BY ESTHER J. CEPEDA, Washington Post Writers Group
CHICAGO -- February was Freak Out Month, errr, I mean, FAFSA Month. But, hey, same thing. And March is hardly better.
If the mere mention of FAFSA -- the Free Application for Federal Student Aid, which most colleges and universities use as the universal form for determining financial aid eligibility for grants and loans -- doesn’t strike fear in your heart, then you probably aren’t staring down the possibility of not being able to afford to send your son or daughter to college this fall.
Even worse off than those who are already struggling to gather all the financial documents necessary to complete the lengthy application are the parents who are nursing the hope of landing scholarships, grants and student loans but have yet to hear about the FAFSA process.
Sorry, Illinoisans, the "priority deadline" -- the cutoff to qualify for state-based college aid -- was March 1. And funds were so limited that the state asked families to file "as soon as possible after Jan. 1, 2013" -- a hefty request when tax forms didn’t even arrive until the end of that month.
Take heart, Texans, your budding scholars have until March 15 to meet their priority deadline and Mississippians until March 31.
As for everyone else whose students are deep into considering prospective campuses and majors, it’s time to have some serious heart-to-heart conversations about how to pay for college.
And the No. 1 thing families need to know about applying for college financial aid is that it involves a ton of hard work.
First, the only way to triumph over the nightmare stories of students who graduate with tens of thousands of dollars in debt -- or worse, drop out before earning a credential but still owing on loans -- is to step out of your comfort zone and talk frankly about your child’s hopeful expectations and the real-world limitations of parental help.
Probably the most shocking statistic I’ve heard about our country’s trillion-dollar student-loan debt crisis is that Americans 60 and older are among the hardest hit.
Last spring, the Federal Reserve Bank of New York reported that this demographic owes about $36 billion in student loans with about 10 percent of those loans delinquent.
Every parent wants to help their child through college but, as much smarter financial minds than mine have noted, it isn’t wise to sign or co-sign your life away on someone else’s education loan, even if that someone else is your baby.
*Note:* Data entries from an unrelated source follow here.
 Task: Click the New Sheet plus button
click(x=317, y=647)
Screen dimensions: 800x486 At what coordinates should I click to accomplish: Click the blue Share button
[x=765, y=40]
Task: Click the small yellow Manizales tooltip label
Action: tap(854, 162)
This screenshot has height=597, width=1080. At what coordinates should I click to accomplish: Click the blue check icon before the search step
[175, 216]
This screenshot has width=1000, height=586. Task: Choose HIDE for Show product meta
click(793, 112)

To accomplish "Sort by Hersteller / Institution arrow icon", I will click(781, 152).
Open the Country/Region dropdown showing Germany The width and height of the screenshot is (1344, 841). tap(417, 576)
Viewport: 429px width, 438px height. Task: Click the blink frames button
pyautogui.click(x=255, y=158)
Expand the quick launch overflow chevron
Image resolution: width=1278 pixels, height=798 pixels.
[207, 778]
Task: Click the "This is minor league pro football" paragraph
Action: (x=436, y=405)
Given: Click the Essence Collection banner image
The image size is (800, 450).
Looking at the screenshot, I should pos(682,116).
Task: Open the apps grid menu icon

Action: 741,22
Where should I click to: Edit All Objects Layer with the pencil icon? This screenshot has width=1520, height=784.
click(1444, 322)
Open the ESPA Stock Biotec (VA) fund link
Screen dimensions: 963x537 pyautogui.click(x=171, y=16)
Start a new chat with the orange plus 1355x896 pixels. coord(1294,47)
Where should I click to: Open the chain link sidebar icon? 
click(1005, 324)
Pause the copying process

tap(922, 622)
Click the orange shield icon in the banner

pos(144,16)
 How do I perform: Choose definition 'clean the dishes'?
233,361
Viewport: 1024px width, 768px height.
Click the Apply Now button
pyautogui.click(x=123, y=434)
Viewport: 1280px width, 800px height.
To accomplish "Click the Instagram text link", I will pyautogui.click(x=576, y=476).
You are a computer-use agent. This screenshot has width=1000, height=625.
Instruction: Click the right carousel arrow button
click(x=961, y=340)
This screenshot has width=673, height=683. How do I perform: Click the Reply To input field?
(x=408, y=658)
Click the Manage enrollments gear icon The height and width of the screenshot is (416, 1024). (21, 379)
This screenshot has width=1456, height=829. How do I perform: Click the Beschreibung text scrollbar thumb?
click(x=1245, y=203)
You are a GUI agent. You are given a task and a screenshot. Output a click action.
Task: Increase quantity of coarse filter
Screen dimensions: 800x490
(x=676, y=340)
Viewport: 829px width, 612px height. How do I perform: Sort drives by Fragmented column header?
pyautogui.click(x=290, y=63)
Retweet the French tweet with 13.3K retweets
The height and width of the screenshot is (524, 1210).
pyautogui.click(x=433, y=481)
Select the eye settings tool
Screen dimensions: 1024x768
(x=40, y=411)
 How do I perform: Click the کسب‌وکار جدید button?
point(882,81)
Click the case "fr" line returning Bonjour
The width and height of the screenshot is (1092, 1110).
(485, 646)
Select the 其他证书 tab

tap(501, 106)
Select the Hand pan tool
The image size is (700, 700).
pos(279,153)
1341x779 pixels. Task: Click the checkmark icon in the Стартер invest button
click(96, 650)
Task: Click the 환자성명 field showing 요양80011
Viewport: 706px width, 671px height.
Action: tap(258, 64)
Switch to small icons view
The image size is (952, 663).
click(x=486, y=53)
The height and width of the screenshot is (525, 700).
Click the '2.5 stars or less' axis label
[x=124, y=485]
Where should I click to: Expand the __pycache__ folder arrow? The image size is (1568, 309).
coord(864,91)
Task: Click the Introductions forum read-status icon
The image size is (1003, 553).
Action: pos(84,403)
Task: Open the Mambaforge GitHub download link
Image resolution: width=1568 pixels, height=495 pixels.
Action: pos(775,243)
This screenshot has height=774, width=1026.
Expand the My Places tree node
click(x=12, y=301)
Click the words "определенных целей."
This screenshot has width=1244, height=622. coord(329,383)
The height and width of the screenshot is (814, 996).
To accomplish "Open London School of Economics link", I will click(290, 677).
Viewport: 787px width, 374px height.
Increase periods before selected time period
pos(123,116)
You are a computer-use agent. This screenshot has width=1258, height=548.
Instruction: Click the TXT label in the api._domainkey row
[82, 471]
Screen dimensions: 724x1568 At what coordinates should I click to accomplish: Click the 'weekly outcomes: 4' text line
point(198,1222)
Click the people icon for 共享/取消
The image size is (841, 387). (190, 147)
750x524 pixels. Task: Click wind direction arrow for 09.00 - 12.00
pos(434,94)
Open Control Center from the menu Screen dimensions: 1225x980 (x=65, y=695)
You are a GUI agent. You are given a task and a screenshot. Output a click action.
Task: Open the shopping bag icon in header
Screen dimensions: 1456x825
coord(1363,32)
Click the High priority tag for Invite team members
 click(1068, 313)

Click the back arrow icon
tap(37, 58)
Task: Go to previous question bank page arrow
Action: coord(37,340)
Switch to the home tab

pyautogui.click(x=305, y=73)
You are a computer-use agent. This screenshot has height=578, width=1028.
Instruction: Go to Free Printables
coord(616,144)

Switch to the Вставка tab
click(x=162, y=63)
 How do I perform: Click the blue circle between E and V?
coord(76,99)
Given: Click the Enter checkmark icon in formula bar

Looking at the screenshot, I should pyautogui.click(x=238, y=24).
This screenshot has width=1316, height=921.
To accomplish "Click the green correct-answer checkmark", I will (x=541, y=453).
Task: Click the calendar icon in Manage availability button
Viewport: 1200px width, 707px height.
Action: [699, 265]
Plus, it might not be the best choice.
Research by Laura Hamilton, a sociology professor at University of California, found that while the common perception is that the more a family contributes to college costs, the more time students have to focus on studies, this may not be true. She reported that though students whose parents picked up most of the tab were likelier to graduate, their grade-point averages were lower than those of their peers, possibly because they had such a small stake in the financial aspects of their educations.
And then we have the question about whether a student should work while attending college. Over the past few years, there has been tension between those who are proud to have worked their way through and others who fear it puts students -- especially minority and first-time college students -- at risk of not performing well in school.
It’s definitely a legitimate concern, especially if you’re talking about students who haven’t proved themselves to be high academic achievers. Yet, the American Psychological Association recently reported that African-American and Hispanic high school students who work long hours while attending school have more stable grades compared to whites and Asian-Americans working the same hours.
These studies shouldn’t absolve parents from fretting about how college and its costs could make or break their child’s future. But the tidbits could fuel the much-needed preparation and soul-searching required to confront some of the very real consequences of how to finance a family’s college dreams.
Navigating these emotionally thorny issues is terribly hard work, but also the perfect precursor to the sometimes mind-boggling labor of applying for student aid. My husband and I already have our own student loans to pay off, and now we’re planning on how to pay for college for our two sons. Believe me, it’s a nightmare.